(Dataset records)

....................

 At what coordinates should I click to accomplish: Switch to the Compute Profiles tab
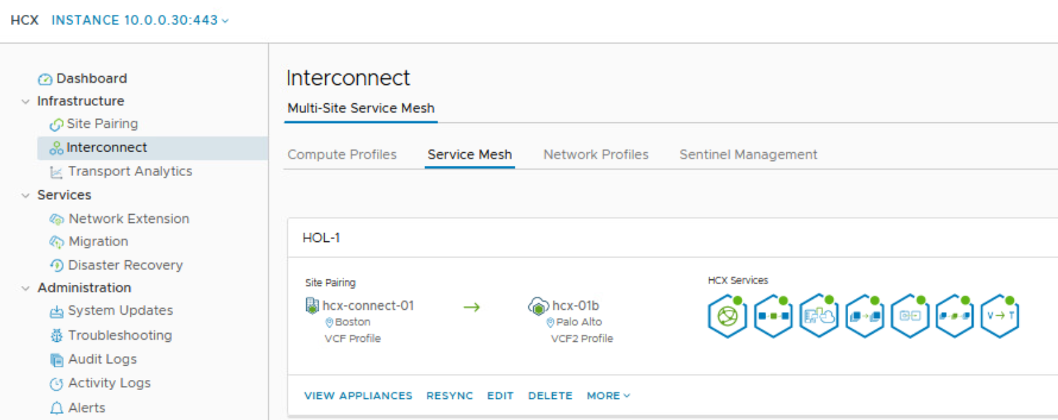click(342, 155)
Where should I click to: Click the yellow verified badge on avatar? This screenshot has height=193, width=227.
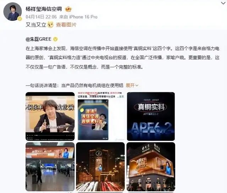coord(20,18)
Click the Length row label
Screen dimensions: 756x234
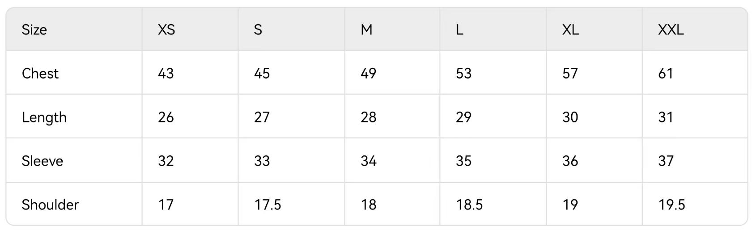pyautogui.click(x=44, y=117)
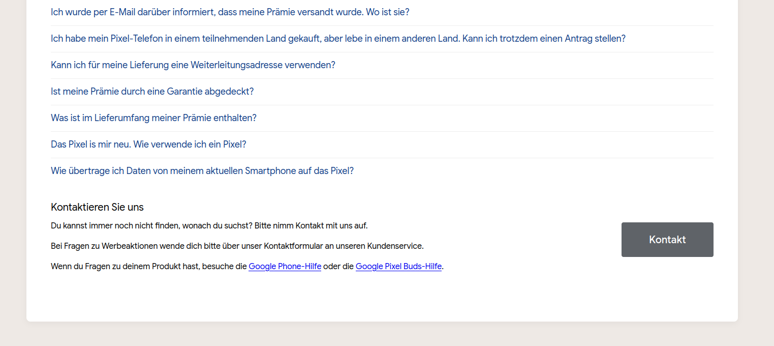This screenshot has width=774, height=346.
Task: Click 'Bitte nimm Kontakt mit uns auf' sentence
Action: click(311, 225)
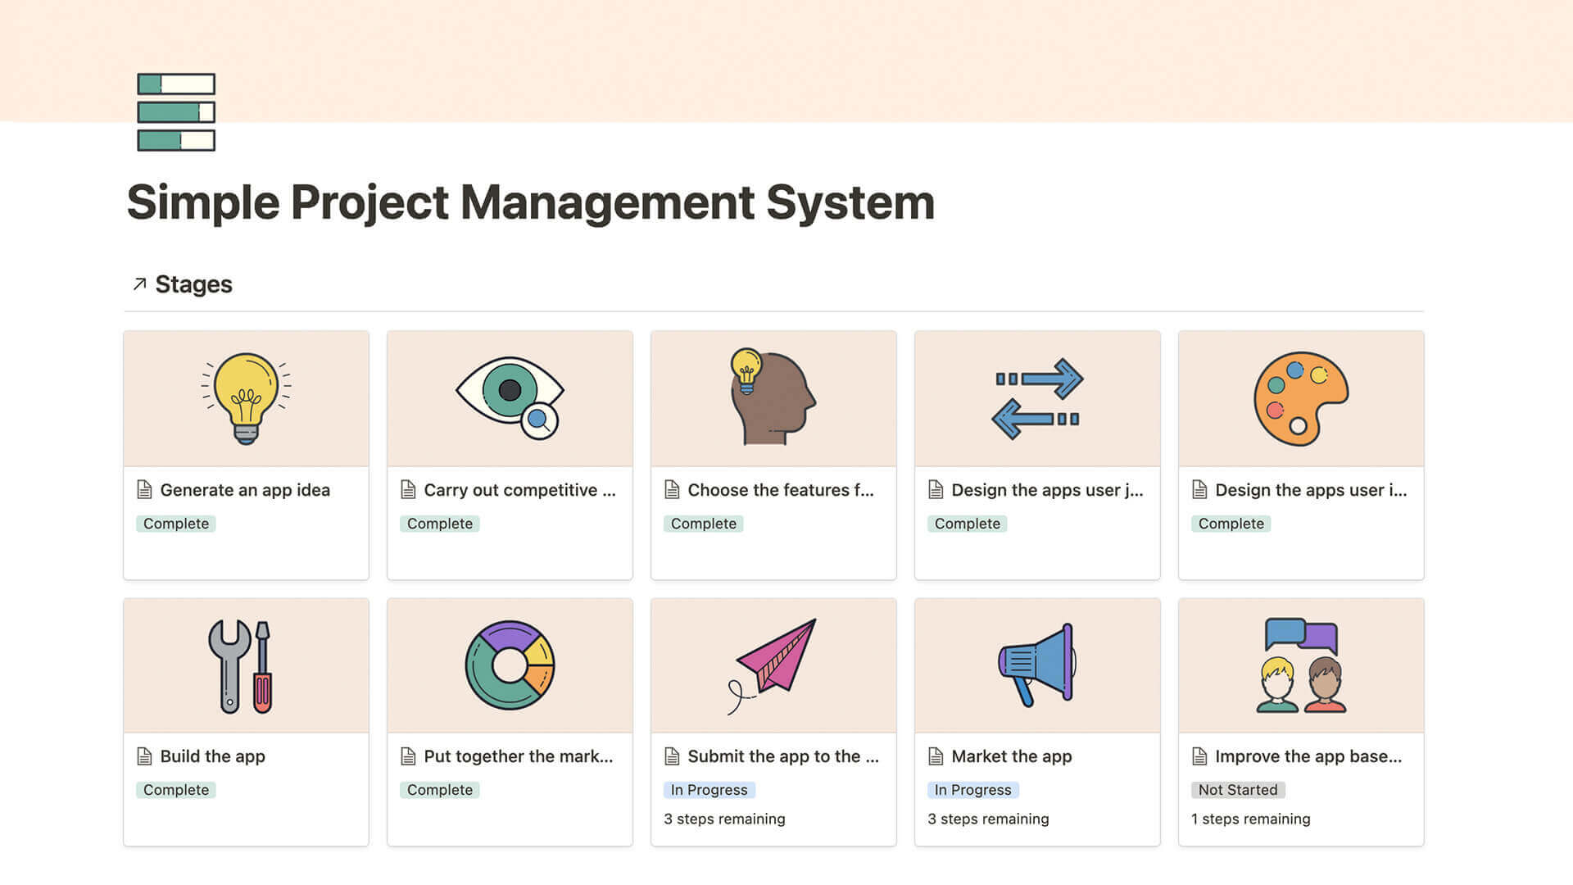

....................

* **ACTIVITY**:
Output each line of the records exactly. Any picture is skipped.

* **FINAL ANSWER**:
 At what coordinates should I click to accomplish: Switch to the Compute Profiles tab
click(342, 155)
Where should I click to: Click the yellow verified badge on avatar? This screenshot has height=193, width=227.
coord(20,18)
Click the Length row label
Screen dimensions: 756x234
pyautogui.click(x=44, y=117)
This screenshot has width=774, height=346.
Task: Click 'Bitte nimm Kontakt mit uns auf' sentence
Action: click(311, 225)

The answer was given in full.